Abdelmakssoud Rachidi écrit : mouvements de jeunesse, premières observations (partie 2)

Abdel-Maqsoud Rachdi
Les manifestations pacifiques des jeunes, en réponse aux réalités et aux difficultés de leur quotidien, se caractérisent par une souffrance silencieuse, responsable et citoyenne, dans un contexte marqué par des années d’angoisse sociale, de corruption omniprésente et une profonde frustration. La persistance des mêmes politiques publiques, se contentant de discours séduisants accompagnés de chiffres souvent déconnectés de la réalité, ainsi que des pratiques dominées par des conflits d’intérêts et un manque de gouvernance, ont exacerbé le sentiment de marginalisation et d’injustice.

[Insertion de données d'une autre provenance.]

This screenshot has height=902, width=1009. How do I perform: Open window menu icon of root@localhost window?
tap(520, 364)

Cela a facilité ces explosions individuelles et collectives réclamant des droits constitutionnels que les manifestants ne perçoivent pas dans leur vie quotidienne.
Il est également frappant de noter la participation des femmes dans ce mouvement, exprimant leurs revendications avec éloquence, parfois aux côtés de leurs amis masculins, en utilisant des termes tels que : liberté, dignité, équité, égalité, démocratie, application de la constitution, recherche de justice spatiale, culturelle et sociale… défendant leurs droits en matière d’éducation, de santé, d’emploi et de citoyenneté.

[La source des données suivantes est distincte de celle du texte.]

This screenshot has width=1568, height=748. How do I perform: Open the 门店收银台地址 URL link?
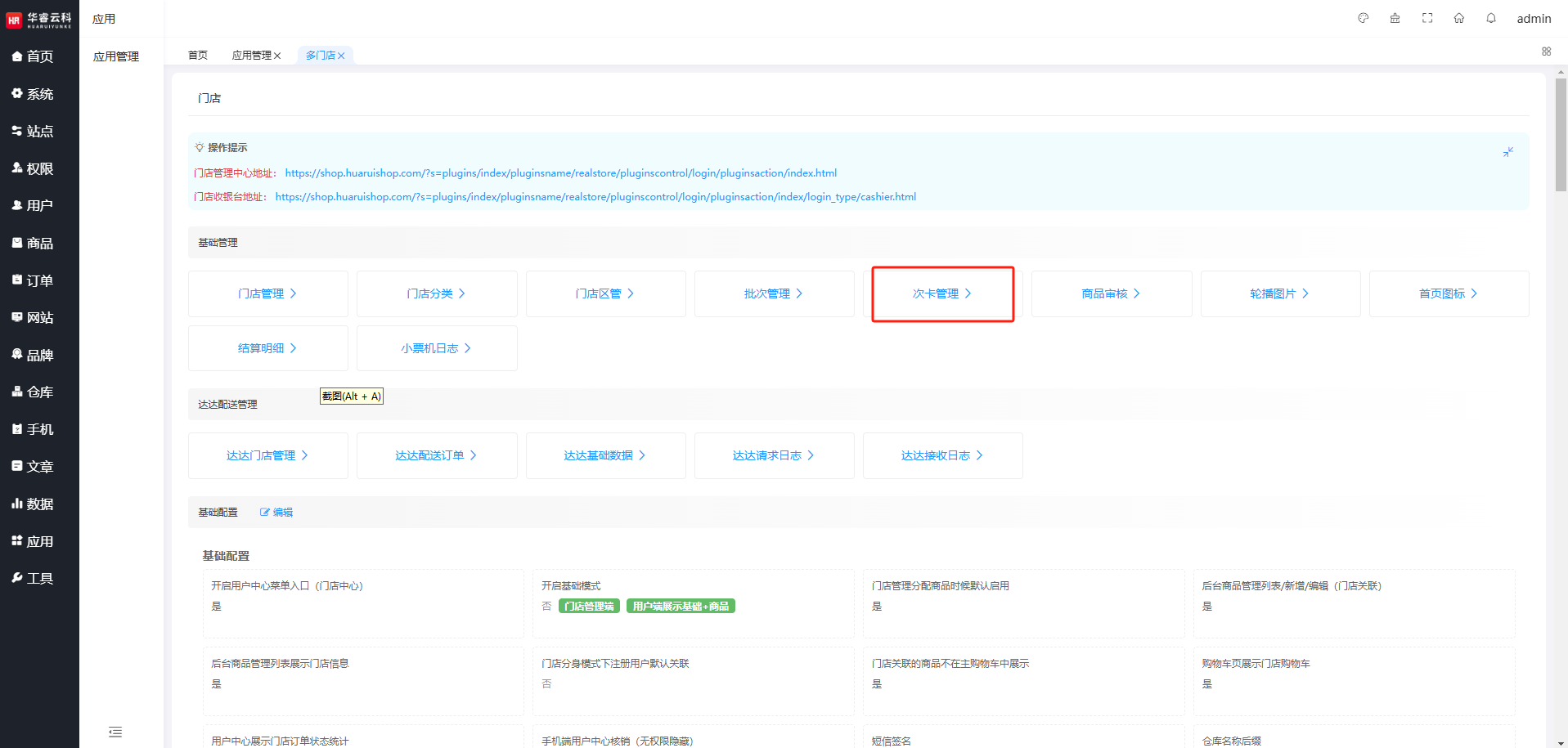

Ces manifestations témoignent d’une prise de conscience accrue d’une génération de jeunes numériques, engagés dans un discours de droits qui aborde des revendications sociétales soulevées depuis des années, mais qui s’expriment aujourd’hui d’une voix juvénile pour améliorer le service public, renforcer les droits des citoyens et lutter contre la corruption afin d’atteindre le développement, la participation et la démocratie.
Ces revendications révèlent une perte de confiance des jeunes en leur avenir, et probablement même en leur pays pour certains d’entre eux, tout en mettant en lumière leur profond souci des conditions sociales, économiques et culturelles, dans un contexte d’échec de la stratégie nationale pour la jeunesse et des politiques publiques incapables de répondre à leurs attentes et aspirations.

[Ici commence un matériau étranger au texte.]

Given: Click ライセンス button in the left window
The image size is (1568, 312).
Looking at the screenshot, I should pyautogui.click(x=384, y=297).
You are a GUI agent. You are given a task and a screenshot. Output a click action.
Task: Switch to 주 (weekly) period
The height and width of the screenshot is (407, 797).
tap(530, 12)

L’essentiel est aujourd’hui que les jeunes ont exprimé l’urgence des questions sociales et économiques et leur priorité pour atteindre développement, stabilité et justice, en tant qu’éléments fondamentaux d’un véritable État social. Un État capable de protéger les jeunes et la société contre diverses intrusions et complots qui chercheraient à exploiter de telles occasions à leur profit. Cela allège également les conséquences de l’échec des politiques publiques sur les forces de sécurité, notamment lorsque des intérêts nationaux et citoyens sont en jeu.
Ainsi, le dialogue nécessaire aujourd’hui doit se traduire par des politiques publiques crédibles et à forte portée sociale, plaçant le service public en priorité. Cela pourrait également passer par des initiatives audacieuses pour restaurer les consensus autour des questions d’éducation, de santé, de justice spatiale, d’emploi, voire des problématiques personnelles et culturelles des jeunes… à travers des débats ou des forums, dont les résultats et propositions se traduisent en alternatives concrètes dans les politiques publiques, dans la perspective du projet de développement qui reste bloqué malgré la diversité des dialogues et des approches enrichissantes des différents acteurs de la société.
Il serait également bénéfique de redonner la parole aux intellectuels et d’écouter leurs questions sur la société, ses dynamiques, ses valeurs et ses modes de vie, ainsi que leur vision pour l’avenir de notre pays afin de renforcer la cohésion sociale. De même, il est important d’entendre les chefs d’entreprise, surtout ceux qui affichent un fort sens patriotique, pour mettre en lumière l’apport du secteur privé au développement, ainsi que leur approche des questions d’équité dans la répartition des richesses, de justice fiscale, de justice salariale, et de la contribution citoyenne du capital national dans l’incitation à l’investissement et à l’emploi, garantissant ainsi un bénéfice collectif des grandes opportunités de notre pays actuellement, afin de consolider le développement, la stabilité et le progrès, pour que ses bienfaits touchent l’ensemble des composantes de la société.
C’est un moment national par excellence pour interpeller l’État et la classe politique, qui semblent aujourd’hui en marge, sur l’avenir du pays dans l’année électorale à venir… Je reviendrai sur ce sujet dans mon prochain billet.